Brigham and Women's Hospital, Harvard Medical School, Boston, Massachusetts.
University of Texas, Houston.
J Heart Lung Transplant. 2023 Jan;42(1):53-63. doi: 10.1016/j.healun.2022.09.018. Epub 2022 Oct 5.
Long term outcomes of lung transplantation are impacted by the occurrence of chronic lung allograft dysfunction (CLAD). Recent evidence suggests a role for the lung microbiome in the occurrence of CLAD, but the exact mechanisms are not well defined. We hypothesize that the lung microbiome inhibits epithelial autophagic clearance of pro-fibrotic proteins in an IL-33 dependent manner, thereby augmenting fibrogenesis and risk for CLAD.
Autopsy derived CLAD and non-CLAD lungs were collected. IL-33, P62 and LC3 immunofluorescence was performed and assessed using confocal microscopy. Pseudomonas aeruginosa (PsA), Streptococcus Pneumoniae (SP), Prevotella Melaninogenica (PM), recombinant IL-33 or PsA-lipopolysaccharide was co-cultured with primary human bronchial epithelial cells (PBEC) and lung fibroblasts in the presence or absence of IL-33 blockade. Western blot analysis and quantitative reverse transcription (qRT) PCR was performed to evaluate IL-33 expression, autophagy, cytokines and fibroblast differentiation markers. These experiments were repeated after siRNA silencing and upregulation (plasmid vector) of Beclin-1.

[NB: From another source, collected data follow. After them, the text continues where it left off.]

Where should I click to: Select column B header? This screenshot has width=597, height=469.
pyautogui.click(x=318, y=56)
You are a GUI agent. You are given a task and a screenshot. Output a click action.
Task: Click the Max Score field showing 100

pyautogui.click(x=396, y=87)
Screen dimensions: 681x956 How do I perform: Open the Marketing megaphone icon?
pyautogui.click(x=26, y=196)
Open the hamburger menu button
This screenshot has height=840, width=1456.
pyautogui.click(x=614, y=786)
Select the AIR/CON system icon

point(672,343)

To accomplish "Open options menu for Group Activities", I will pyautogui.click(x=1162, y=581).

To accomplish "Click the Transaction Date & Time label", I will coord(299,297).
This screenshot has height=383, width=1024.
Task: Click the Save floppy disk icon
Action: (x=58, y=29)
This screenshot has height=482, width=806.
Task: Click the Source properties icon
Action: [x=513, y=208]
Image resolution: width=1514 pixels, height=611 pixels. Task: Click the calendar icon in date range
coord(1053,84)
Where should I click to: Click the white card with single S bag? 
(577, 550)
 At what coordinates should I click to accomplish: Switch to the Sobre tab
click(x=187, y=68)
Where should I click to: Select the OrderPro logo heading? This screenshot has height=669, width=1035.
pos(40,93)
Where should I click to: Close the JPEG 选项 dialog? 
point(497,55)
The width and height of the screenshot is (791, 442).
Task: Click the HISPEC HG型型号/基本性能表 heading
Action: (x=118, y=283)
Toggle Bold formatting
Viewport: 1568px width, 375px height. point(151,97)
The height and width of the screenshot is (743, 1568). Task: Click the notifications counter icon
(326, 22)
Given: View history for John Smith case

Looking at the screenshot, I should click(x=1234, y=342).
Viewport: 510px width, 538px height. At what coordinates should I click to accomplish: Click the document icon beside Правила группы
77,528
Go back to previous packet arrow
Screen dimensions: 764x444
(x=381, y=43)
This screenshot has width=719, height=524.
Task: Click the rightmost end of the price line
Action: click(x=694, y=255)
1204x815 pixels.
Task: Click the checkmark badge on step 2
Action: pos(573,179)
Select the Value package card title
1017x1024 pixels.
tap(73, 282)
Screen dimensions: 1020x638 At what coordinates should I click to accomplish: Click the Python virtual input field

Human CLAD lungs demonstrated markedly increased expression of IL-33 and reduced basal autophagy compared to non-CLAD lungs. Exposure of co-cultured PBECs to PsA, SP induced IL-33, and inhibited PBEC autophagy, while PM elicited no significant response. Further, PsA exposure increased myofibroblast differentiation and collagen formation. IL-33 blockade in these co-cultures recovered Beclin-1, cellular autophagy and attenuated myofibroblast activation in a Beclin-1 dependent manner.
CLAD is associated with increased airway IL-33 expression and reduced basal autophagy. PsA induces a fibrogenic response by inhibiting airway epithelial autophagy in an IL-33 dependent manner.
肺移植的长期预后受慢性肺移植物功能障碍(CLAD)的影响。最近的证据表明,肺部微生物组在 CLAD 的发生中起作用,但确切的机制尚不清楚。我们假设肺部微生物组通过 IL-33 依赖的方式抑制上皮细胞自噬清除促纤维化蛋白,从而增强纤维化和 CLAD 的风险。
收集尸检来源的 CLAD 和非 CLAD 肺。进行 IL-33、P62 和 LC3 免疫荧光,并使用共聚焦显微镜进行评估。将铜绿假单胞菌(PsA)、肺炎链球菌(SP)、黑色素普雷沃氏菌(PM)、重组 IL-33 或 PsA-脂多糖与原代人支气管上皮细胞(PBEC)和肺成纤维细胞共培养,存在或不存在 IL-33 阻断的情况下。进行 Western blot 分析和定量逆转录(qRT)PCR 以评估 IL-33 表达、自噬、细胞因子和成纤维细胞分化标志物。在沉默和上调(质粒载体)Beclin-1 后重复这些实验。
与非 CLAD 肺相比,人 CLAD 肺显示出明显增加的 IL-33 表达和降低的基础自噬。将共培养的 PBEC 暴露于 PsA、SP 诱导 IL-33,并抑制 PBEC 自噬,而 PM 则没有引起明显反应。此外,PsA 暴露增加了肌成纤维细胞分化和胶原形成。在这些共培养物中阻断 IL-33 以 Beclin-1 依赖性方式恢复了 Beclin-1、细胞自噬并减弱了肌成纤维细胞的激活。
CLAD 与气道 IL-33 表达增加和基础自噬减少有关。PsA 通过 IL-33 依赖的方式抑制气道上皮细胞自噬,引起纤维化反应。